(Saved data entries)
▬▬▬

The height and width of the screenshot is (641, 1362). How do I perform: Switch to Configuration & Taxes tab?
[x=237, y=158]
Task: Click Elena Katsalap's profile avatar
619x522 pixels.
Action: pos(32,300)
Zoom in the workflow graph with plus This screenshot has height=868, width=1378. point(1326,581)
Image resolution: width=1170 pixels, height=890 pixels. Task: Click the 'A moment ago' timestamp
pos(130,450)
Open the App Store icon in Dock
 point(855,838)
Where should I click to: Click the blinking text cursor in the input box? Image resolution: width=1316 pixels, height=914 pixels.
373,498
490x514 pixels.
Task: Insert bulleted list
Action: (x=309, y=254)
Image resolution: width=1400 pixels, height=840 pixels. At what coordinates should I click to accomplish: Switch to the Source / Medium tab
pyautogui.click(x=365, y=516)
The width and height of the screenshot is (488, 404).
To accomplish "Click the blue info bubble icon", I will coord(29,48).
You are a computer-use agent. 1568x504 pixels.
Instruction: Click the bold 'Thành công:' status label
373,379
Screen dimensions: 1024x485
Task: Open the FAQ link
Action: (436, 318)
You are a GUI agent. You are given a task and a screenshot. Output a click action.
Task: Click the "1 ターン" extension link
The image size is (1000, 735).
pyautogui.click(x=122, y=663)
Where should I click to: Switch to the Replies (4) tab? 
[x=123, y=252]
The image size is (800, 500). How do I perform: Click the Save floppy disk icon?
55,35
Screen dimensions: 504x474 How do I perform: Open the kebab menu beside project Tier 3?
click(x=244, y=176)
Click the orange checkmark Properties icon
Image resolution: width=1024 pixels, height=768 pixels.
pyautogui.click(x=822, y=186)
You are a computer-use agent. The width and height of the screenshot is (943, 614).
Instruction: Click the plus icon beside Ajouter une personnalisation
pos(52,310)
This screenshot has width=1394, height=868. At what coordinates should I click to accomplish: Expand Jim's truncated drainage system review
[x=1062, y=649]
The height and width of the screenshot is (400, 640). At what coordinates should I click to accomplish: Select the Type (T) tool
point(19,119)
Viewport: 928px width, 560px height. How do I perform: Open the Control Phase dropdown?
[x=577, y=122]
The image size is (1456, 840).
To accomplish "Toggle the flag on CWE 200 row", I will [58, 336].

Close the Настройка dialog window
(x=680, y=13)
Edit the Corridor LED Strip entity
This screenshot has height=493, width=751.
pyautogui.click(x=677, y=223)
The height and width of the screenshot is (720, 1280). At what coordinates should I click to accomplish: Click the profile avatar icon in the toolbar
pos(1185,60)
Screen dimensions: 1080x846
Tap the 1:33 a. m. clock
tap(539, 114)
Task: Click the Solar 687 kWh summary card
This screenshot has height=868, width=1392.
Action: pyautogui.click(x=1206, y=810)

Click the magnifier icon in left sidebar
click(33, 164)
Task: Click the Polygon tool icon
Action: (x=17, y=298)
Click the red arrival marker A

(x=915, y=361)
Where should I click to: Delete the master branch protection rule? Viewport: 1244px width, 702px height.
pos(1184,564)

▬▬▬

▸ **What the exercise asks**: This exercise calls for the lines from the one holding "Where should I click to: Delete" through the end of the entries, transcribed exactly and with nothing more.

▸ **Exercise answer**:
Where should I click to: Delete the master branch protection rule? Viewport: 1244px width, 702px height.
pos(1184,564)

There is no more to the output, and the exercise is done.